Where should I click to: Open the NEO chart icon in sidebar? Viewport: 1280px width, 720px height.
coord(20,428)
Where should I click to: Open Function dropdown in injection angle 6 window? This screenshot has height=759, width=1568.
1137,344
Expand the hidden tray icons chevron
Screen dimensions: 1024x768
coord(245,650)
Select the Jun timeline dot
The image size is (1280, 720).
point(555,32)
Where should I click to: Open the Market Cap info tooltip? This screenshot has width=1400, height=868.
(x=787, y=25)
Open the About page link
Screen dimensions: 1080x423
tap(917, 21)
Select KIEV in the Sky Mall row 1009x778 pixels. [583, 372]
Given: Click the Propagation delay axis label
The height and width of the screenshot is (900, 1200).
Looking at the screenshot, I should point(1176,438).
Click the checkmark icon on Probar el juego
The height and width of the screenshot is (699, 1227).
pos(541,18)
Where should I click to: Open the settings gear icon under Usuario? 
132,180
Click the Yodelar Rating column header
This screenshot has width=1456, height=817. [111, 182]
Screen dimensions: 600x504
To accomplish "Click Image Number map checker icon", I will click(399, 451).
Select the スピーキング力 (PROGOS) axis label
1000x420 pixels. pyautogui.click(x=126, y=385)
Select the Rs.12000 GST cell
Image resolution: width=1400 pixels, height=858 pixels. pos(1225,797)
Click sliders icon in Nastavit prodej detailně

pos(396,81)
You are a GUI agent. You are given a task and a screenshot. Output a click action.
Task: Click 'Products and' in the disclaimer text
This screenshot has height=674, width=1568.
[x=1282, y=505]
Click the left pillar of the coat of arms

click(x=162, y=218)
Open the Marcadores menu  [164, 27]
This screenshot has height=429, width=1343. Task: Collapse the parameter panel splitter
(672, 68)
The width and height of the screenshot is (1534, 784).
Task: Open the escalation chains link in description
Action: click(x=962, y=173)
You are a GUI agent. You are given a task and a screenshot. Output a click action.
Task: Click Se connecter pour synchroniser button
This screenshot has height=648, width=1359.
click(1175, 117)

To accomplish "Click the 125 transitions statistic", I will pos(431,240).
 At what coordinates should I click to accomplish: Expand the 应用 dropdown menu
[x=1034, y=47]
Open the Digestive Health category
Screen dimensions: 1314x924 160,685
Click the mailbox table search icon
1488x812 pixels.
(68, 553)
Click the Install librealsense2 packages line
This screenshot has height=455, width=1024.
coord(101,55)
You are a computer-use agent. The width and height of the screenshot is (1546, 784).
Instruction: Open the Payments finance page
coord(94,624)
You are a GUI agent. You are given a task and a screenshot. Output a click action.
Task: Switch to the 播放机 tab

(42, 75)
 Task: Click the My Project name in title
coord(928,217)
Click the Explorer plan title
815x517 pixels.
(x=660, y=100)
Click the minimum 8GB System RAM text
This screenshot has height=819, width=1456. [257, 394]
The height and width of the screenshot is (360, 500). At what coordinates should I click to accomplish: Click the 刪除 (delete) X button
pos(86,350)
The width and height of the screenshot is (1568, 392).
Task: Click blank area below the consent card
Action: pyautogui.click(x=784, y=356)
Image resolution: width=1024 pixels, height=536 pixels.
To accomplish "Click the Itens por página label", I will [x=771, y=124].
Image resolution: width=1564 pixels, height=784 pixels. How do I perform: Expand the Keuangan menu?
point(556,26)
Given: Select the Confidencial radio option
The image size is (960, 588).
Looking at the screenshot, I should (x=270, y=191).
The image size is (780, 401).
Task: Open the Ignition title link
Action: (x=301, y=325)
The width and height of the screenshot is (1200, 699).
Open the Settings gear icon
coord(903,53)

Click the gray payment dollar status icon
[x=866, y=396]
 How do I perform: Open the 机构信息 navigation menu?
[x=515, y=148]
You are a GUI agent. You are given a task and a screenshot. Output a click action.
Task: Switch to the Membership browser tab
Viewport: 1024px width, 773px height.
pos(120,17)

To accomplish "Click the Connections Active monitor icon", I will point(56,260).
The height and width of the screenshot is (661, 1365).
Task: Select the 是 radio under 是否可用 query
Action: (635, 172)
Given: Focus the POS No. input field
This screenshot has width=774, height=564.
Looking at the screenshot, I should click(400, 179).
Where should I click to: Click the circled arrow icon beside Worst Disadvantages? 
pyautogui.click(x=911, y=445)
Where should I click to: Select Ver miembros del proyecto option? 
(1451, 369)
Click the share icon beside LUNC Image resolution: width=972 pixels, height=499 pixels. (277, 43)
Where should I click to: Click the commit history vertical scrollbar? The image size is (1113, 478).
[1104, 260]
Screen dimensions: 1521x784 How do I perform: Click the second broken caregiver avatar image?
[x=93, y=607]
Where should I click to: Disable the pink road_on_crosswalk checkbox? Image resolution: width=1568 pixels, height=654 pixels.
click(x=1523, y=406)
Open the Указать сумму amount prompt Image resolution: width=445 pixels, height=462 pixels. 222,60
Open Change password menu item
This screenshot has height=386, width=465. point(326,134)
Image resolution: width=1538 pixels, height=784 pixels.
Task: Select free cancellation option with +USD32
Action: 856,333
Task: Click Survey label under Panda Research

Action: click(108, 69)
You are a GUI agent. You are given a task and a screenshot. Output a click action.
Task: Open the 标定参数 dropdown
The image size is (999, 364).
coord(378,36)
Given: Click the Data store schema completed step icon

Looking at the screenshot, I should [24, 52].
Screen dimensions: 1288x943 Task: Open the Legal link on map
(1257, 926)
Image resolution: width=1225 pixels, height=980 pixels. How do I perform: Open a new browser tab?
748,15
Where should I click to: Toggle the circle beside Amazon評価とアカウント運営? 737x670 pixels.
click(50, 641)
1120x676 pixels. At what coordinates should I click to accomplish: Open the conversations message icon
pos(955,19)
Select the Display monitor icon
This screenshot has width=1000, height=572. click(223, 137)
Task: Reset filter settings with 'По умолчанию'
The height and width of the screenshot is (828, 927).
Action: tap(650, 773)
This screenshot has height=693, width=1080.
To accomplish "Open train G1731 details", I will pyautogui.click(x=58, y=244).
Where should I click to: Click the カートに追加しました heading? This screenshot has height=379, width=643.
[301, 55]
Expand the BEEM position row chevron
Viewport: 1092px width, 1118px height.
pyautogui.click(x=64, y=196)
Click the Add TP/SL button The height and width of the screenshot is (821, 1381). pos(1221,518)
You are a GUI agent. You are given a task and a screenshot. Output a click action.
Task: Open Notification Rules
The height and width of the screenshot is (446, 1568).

Work task: From the first line down to the last, give the records again exactly.

Answer to this task:
Where should I click to: Open the NEO chart icon in sidebar? Viewport: 1280px width, 720px height.
coord(20,428)
Where should I click to: Open Function dropdown in injection angle 6 window? This screenshot has height=759, width=1568.
1137,344
Expand the hidden tray icons chevron
Screen dimensions: 1024x768
coord(245,650)
Select the Jun timeline dot
The image size is (1280, 720).
point(555,32)
Where should I click to: Open the Market Cap info tooltip? This screenshot has width=1400, height=868.
(x=787, y=25)
Open the About page link
Screen dimensions: 1080x423
tap(917, 21)
Select KIEV in the Sky Mall row 1009x778 pixels. [583, 372]
Given: Click the Propagation delay axis label
The height and width of the screenshot is (900, 1200).
Looking at the screenshot, I should point(1176,438).
Click the checkmark icon on Probar el juego
The height and width of the screenshot is (699, 1227).
pos(541,18)
Where should I click to: Open the settings gear icon under Usuario? 
132,180
Click the Yodelar Rating column header
This screenshot has width=1456, height=817. [111, 182]
Screen dimensions: 600x504
To accomplish "Click Image Number map checker icon", I will click(399, 451).
Select the スピーキング力 (PROGOS) axis label
1000x420 pixels. pyautogui.click(x=126, y=385)
Select the Rs.12000 GST cell
Image resolution: width=1400 pixels, height=858 pixels. pos(1225,797)
Click sliders icon in Nastavit prodej detailně

pos(396,81)
You are a GUI agent. You are given a task and a screenshot. Output a click action.
Task: Click 'Products and' in the disclaimer text
This screenshot has height=674, width=1568.
[x=1282, y=505]
Click the left pillar of the coat of arms

click(x=162, y=218)
Open the Marcadores menu  [164, 27]
This screenshot has height=429, width=1343. Task: Collapse the parameter panel splitter
(672, 68)
The width and height of the screenshot is (1534, 784).
Task: Open the escalation chains link in description
Action: click(x=962, y=173)
You are a GUI agent. You are given a task and a screenshot. Output a click action.
Task: Click Se connecter pour synchroniser button
This screenshot has height=648, width=1359.
click(1175, 117)

To accomplish "Click the 125 transitions statistic", I will pos(431,240).
 At what coordinates should I click to accomplish: Expand the 应用 dropdown menu
[x=1034, y=47]
Open the Digestive Health category
Screen dimensions: 1314x924 160,685
Click the mailbox table search icon
1488x812 pixels.
(68, 553)
Click the Install librealsense2 packages line
This screenshot has height=455, width=1024.
coord(101,55)
You are a computer-use agent. The width and height of the screenshot is (1546, 784).
Instruction: Open the Payments finance page
coord(94,624)
You are a GUI agent. You are given a task and a screenshot. Output a click action.
Task: Switch to the 播放机 tab

(42, 75)
 Task: Click the My Project name in title
coord(928,217)
Click the Explorer plan title
815x517 pixels.
(x=660, y=100)
Click the minimum 8GB System RAM text
This screenshot has height=819, width=1456. [257, 394]
The height and width of the screenshot is (360, 500). At what coordinates should I click to accomplish: Click the 刪除 (delete) X button
pos(86,350)
The width and height of the screenshot is (1568, 392).
Task: Click blank area below the consent card
Action: pyautogui.click(x=784, y=356)
Image resolution: width=1024 pixels, height=536 pixels.
To accomplish "Click the Itens por página label", I will [x=771, y=124].
Image resolution: width=1564 pixels, height=784 pixels. How do I perform: Expand the Keuangan menu?
point(556,26)
Given: Select the Confidencial radio option
The image size is (960, 588).
Looking at the screenshot, I should (x=270, y=191).
The image size is (780, 401).
Task: Open the Ignition title link
Action: (x=301, y=325)
The width and height of the screenshot is (1200, 699).
Open the Settings gear icon
coord(903,53)

Click the gray payment dollar status icon
[x=866, y=396]
 How do I perform: Open the 机构信息 navigation menu?
[x=515, y=148]
You are a GUI agent. You are given a task and a screenshot. Output a click action.
Task: Switch to the Membership browser tab
Viewport: 1024px width, 773px height.
pos(120,17)

To accomplish "Click the Connections Active monitor icon", I will point(56,260).
The height and width of the screenshot is (661, 1365).
Task: Select the 是 radio under 是否可用 query
Action: (635, 172)
Given: Focus the POS No. input field
This screenshot has width=774, height=564.
Looking at the screenshot, I should click(400, 179).
Where should I click to: Click the circled arrow icon beside Worst Disadvantages? 
pyautogui.click(x=911, y=445)
Where should I click to: Select Ver miembros del proyecto option? 
(1451, 369)
Click the share icon beside LUNC Image resolution: width=972 pixels, height=499 pixels. (277, 43)
Where should I click to: Click the commit history vertical scrollbar? The image size is (1113, 478).
[1104, 260]
Screen dimensions: 1521x784 How do I perform: Click the second broken caregiver avatar image?
[x=93, y=607]
Where should I click to: Disable the pink road_on_crosswalk checkbox? Image resolution: width=1568 pixels, height=654 pixels.
click(x=1523, y=406)
Open the Указать сумму amount prompt Image resolution: width=445 pixels, height=462 pixels. 222,60
Open Change password menu item
This screenshot has height=386, width=465. point(326,134)
Image resolution: width=1538 pixels, height=784 pixels.
Task: Select free cancellation option with +USD32
Action: 856,333
Task: Click Survey label under Panda Research

Action: click(108, 69)
You are a GUI agent. You are given a task and a screenshot. Output a click action.
Task: Open the 标定参数 dropdown
The image size is (999, 364).
coord(378,36)
Given: Click the Data store schema completed step icon

Looking at the screenshot, I should [24, 52].
Screen dimensions: 1288x943 Task: Open the Legal link on map
(1257, 926)
Image resolution: width=1225 pixels, height=980 pixels. How do I perform: Open a new browser tab?
748,15
Where should I click to: Toggle the circle beside Amazon評価とアカウント運営? 737x670 pixels.
click(50, 641)
1120x676 pixels. At what coordinates should I click to accomplish: Open the conversations message icon
pos(955,19)
Select the Display monitor icon
This screenshot has width=1000, height=572. click(223, 137)
Task: Reset filter settings with 'По умолчанию'
The height and width of the screenshot is (828, 927).
Action: tap(650, 773)
This screenshot has height=693, width=1080.
To accomplish "Open train G1731 details", I will pyautogui.click(x=58, y=244).
Where should I click to: Click the カートに追加しました heading? This screenshot has height=379, width=643.
[301, 55]
Expand the BEEM position row chevron
Viewport: 1092px width, 1118px height.
pyautogui.click(x=64, y=196)
Click the Add TP/SL button The height and width of the screenshot is (821, 1381). pos(1221,518)
You are a GUI agent. You are given a task and a screenshot. Output a click action.
Task: Open Notification Rules
The height and width of the screenshot is (446, 1568).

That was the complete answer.